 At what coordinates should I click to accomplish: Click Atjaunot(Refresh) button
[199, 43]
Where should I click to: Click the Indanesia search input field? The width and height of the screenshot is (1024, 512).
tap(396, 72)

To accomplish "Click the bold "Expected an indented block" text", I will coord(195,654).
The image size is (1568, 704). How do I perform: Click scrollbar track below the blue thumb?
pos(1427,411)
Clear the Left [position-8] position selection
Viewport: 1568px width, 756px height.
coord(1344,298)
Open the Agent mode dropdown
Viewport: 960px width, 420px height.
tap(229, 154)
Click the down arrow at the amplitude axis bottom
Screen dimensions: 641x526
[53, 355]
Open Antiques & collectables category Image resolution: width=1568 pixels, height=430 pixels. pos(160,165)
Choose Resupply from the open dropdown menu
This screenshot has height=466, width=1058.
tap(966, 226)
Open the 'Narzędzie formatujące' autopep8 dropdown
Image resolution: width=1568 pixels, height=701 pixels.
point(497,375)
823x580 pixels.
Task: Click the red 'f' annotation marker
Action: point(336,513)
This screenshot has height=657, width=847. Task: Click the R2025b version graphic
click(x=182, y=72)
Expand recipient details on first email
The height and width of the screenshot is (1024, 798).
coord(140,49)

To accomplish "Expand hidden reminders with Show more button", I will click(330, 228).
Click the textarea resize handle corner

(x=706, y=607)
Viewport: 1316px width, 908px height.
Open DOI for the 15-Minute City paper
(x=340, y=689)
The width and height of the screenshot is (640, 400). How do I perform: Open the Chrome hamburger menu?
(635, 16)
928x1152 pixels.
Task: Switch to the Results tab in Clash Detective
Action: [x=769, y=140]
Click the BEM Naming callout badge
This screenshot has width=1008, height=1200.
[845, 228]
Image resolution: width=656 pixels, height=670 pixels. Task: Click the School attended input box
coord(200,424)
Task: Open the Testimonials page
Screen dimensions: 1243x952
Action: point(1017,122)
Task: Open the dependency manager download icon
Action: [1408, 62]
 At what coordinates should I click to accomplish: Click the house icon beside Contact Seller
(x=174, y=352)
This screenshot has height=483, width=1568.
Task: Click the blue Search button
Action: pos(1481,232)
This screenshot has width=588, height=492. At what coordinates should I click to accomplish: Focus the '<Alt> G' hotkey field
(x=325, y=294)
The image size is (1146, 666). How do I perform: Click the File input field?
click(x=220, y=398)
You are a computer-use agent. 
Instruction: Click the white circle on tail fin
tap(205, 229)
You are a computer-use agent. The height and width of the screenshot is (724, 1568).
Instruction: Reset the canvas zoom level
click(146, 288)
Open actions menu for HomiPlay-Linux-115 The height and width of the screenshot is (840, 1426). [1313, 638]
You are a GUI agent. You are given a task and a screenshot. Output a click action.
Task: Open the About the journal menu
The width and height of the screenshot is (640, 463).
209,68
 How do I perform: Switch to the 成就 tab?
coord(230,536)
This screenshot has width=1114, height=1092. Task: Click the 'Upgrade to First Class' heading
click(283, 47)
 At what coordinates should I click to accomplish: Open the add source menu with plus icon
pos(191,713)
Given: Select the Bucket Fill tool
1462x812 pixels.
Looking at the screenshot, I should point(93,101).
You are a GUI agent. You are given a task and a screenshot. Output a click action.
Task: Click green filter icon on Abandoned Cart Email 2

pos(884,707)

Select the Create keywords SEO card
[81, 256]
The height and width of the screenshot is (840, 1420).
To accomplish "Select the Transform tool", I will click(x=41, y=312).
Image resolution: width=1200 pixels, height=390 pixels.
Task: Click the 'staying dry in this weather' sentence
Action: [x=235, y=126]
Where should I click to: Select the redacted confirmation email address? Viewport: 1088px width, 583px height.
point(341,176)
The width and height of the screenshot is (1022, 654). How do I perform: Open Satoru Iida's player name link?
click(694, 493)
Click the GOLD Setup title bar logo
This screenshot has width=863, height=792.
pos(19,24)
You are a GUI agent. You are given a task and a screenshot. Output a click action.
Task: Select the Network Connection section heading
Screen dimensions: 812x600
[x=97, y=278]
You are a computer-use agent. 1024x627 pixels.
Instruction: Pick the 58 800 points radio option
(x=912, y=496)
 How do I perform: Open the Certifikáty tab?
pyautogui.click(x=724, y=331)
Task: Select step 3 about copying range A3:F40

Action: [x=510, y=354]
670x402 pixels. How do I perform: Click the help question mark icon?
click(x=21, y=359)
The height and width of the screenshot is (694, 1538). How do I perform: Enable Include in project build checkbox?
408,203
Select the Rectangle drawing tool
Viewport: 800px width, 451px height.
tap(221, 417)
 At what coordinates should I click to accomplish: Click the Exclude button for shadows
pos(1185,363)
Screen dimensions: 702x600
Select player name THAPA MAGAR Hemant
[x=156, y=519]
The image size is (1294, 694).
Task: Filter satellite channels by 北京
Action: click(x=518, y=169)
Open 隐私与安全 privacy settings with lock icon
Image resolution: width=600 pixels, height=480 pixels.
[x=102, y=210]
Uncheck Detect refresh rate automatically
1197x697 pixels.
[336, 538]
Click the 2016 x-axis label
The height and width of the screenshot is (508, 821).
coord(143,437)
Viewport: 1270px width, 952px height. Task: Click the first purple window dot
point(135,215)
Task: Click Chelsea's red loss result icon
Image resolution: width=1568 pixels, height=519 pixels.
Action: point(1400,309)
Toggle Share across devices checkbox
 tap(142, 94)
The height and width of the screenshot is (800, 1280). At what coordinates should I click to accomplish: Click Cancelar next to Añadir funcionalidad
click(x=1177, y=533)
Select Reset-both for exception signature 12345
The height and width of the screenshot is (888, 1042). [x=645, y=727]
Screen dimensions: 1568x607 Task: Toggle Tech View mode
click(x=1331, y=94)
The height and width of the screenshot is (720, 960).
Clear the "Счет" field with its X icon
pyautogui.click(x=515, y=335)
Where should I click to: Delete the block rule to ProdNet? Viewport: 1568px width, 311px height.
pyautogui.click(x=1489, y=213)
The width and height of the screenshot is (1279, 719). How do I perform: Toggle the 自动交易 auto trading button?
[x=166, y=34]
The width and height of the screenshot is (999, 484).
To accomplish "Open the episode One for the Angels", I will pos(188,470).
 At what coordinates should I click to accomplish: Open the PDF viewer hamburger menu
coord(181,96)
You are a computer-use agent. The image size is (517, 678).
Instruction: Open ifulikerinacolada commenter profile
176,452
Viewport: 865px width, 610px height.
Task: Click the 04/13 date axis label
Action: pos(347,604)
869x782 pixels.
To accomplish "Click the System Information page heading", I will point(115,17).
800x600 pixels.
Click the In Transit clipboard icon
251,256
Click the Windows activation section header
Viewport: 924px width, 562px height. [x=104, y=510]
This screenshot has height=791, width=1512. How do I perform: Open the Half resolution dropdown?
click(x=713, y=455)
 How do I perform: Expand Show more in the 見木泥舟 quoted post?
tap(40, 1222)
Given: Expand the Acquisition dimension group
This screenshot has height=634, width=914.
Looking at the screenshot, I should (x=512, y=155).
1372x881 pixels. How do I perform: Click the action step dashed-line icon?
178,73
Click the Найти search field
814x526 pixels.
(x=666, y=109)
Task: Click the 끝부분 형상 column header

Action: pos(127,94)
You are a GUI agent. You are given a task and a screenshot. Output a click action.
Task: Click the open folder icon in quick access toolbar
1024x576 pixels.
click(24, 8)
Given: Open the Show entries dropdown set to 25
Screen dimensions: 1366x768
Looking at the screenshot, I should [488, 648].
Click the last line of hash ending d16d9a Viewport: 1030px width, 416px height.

== Exercise details ==
Lines that include the word "computer" — how many are there in the data? Answer with the number alone.

== Answer section ==
4